* [TASK DETAILS] From the material below, copy every line in which the word "agent" occurs.

* * *

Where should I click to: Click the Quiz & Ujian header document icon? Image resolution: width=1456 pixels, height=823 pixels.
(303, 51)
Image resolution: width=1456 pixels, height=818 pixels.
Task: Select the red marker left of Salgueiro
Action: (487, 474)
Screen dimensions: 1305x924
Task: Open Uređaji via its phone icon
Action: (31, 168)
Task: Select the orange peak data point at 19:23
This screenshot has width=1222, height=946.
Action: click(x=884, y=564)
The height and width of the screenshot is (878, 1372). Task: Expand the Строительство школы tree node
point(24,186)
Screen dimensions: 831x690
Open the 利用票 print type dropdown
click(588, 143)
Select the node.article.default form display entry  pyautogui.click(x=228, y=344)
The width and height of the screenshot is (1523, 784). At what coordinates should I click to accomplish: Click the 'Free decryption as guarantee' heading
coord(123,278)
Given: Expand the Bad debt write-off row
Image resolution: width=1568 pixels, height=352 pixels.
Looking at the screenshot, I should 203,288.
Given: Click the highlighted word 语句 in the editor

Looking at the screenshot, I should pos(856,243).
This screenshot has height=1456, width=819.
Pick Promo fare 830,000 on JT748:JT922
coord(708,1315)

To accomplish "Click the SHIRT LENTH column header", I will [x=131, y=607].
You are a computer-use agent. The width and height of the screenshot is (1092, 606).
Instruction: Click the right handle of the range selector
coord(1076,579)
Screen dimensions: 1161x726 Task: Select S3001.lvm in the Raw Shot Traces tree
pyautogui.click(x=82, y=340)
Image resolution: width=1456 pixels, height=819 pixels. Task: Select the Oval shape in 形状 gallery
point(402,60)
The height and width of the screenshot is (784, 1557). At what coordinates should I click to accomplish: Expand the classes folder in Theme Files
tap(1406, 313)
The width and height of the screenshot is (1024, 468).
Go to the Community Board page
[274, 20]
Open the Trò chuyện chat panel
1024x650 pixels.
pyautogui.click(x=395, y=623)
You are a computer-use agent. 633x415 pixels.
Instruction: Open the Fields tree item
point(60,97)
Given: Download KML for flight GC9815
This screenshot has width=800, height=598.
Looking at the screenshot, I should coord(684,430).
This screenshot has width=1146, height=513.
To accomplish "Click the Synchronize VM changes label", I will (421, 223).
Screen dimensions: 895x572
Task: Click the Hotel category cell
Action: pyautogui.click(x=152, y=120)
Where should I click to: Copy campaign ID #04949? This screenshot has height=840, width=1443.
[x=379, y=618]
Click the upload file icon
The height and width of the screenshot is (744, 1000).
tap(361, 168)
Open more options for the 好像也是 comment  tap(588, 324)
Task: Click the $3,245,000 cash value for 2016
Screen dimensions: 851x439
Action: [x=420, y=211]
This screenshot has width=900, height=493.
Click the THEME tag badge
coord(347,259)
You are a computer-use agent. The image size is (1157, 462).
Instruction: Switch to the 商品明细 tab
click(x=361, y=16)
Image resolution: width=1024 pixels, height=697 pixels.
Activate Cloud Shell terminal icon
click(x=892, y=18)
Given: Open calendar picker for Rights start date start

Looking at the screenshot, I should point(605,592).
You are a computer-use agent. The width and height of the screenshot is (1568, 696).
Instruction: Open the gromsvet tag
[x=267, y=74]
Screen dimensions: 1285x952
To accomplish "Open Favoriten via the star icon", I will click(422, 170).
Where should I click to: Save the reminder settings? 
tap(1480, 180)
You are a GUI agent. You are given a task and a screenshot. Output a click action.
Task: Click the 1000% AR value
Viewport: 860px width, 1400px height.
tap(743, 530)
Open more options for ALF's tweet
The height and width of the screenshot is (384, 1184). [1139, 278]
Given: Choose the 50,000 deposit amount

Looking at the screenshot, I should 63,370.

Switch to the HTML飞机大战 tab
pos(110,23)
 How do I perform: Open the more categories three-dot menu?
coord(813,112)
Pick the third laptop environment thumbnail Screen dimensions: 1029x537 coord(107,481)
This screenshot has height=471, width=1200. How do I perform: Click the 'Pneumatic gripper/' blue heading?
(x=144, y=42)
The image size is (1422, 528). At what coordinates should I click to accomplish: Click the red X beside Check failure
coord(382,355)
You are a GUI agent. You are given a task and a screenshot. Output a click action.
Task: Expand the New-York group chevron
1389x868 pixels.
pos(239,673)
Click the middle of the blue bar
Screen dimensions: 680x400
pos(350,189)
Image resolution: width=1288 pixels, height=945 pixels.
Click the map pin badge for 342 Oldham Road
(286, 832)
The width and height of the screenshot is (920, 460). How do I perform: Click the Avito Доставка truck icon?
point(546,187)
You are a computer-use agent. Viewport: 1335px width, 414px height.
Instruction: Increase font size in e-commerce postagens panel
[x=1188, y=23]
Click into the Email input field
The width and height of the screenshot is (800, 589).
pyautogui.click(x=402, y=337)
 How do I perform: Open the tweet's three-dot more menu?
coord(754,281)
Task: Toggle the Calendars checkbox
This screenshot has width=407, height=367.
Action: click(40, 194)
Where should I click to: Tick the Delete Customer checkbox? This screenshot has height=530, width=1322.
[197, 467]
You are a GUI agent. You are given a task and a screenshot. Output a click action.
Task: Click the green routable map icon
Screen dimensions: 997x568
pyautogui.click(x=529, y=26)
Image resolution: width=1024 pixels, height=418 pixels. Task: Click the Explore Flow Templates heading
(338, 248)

* * *

* [TASK SOLUTION]
You are a computer-use agent. The width and height of the screenshot is (1092, 606).
You are a computer-use agent. 633x415 pixels.
You are a computer-use agent. The image size is (1157, 462).
You are a computer-use agent. The width and height of the screenshot is (1568, 696).
You are a GUI agent. You are given a task and a screenshot. Output a click action.
You are a GUI agent. You are given a task and a screenshot. Output a click action.
You are a computer-use agent. Viewport: 1335px width, 414px height.
You are a GUI agent. You are given a task and a screenshot. Output a click action.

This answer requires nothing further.